トリガーハッピークリスマス
ヤクザ寄りのシティーハンターって……それは長生きできそうにない。
「大丈夫大丈夫。福利厚生危険手当もばっちり付くから。今のご時世、こんなホワイトカラーな勤め先もないよ?」
その仕事内容がブラック過ぎんだろ。
「まあ、バイトさんの青田刈りはさておき、とりあえずは今回のターゲットネ」
たださんは写真を一枚、机の上に置く。
「ここ、どこ?」
どうみてもただの集落だ。真新しい建物も多いが、何の変哲もないただの集落だ。
「それがな。最近この辺に根付き始めた大物マフィアが東の山周辺の林に集落を拠点として買い取ったわけよ。それと、玉兎研って都市伝説、知ってる?」
またその話か。嫌でも知ってる。
「この集落はその研究室の表向きの顔。これ、知る人ぞ知る情報ね」
できれば知りたくなかった情報だ。
「最近うちのシマを荒らしちゃって、そろそろ片付けなくちゃいけないと思ってたのよ」
「シマってっ! シマって言っちゃったよこの人っ! もうシティハンターじゃなくて龍が如くだよっ!」
「そのうちバイオハザードになっちゃったりね、科学者が登場予定だし」
さわっち、それ、笑えない。
「さてさて、ミーティングも大体終わったし、とりま殴り込みと行きますか。
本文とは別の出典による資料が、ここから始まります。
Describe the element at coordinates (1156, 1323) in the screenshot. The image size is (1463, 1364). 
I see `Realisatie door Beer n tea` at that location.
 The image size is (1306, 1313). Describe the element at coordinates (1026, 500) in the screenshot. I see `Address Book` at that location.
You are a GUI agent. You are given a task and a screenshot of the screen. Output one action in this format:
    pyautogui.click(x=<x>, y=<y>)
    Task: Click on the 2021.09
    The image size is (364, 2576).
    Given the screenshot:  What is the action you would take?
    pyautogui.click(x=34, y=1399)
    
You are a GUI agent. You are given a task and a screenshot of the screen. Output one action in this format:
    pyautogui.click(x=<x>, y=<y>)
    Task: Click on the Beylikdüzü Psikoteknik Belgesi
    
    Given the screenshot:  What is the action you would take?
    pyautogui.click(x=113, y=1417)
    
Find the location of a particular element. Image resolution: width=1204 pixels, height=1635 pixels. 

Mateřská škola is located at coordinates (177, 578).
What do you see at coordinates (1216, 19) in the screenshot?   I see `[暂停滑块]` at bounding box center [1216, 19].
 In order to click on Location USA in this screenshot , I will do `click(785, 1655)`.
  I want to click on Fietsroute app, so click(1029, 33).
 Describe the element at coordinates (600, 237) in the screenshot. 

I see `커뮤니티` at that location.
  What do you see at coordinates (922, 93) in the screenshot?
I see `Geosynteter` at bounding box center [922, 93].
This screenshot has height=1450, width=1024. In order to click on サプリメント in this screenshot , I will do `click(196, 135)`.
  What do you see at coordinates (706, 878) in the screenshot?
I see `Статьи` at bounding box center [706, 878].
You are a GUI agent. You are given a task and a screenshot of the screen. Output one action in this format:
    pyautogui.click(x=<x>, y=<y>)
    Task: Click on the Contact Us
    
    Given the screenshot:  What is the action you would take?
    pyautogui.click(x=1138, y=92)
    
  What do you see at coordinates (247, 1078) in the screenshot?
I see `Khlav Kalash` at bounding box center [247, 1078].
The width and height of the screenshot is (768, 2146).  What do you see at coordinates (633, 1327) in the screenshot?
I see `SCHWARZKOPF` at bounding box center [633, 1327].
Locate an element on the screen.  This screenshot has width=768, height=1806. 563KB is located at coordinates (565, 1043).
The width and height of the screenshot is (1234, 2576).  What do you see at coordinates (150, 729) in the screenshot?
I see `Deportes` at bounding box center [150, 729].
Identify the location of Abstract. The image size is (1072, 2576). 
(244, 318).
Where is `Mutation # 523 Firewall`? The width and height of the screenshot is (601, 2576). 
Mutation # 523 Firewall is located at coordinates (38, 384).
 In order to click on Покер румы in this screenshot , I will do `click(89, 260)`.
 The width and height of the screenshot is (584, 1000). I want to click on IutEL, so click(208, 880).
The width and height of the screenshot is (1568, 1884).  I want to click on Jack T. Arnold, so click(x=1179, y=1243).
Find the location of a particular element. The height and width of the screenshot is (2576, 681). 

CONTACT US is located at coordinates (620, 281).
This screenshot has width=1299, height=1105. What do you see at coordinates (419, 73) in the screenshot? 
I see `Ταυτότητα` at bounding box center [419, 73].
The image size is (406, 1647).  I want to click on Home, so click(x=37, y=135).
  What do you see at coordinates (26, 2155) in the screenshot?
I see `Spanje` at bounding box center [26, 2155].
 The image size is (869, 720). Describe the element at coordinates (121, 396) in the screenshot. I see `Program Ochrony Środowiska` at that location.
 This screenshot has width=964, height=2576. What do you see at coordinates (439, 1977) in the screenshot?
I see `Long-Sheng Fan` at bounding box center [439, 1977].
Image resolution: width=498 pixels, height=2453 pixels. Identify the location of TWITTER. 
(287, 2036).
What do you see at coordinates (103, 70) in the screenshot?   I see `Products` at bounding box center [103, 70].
決行は明日、クリスマス前日っ! 我らクリスマス戦線は故郷に悪い薬をばら撒くブラックサンタを狩るサンタ狩り部隊となるのだっ!」
とりまとかサンタ狩りとか使っても、結局はカチコミには変わらない。
こうして皮肉にも、空白だったクリスマスイブの予定表には、どす黒い色のハートマークが付くのであった。そのハートマークが何を表すのかは、言わなくてもいいだろう。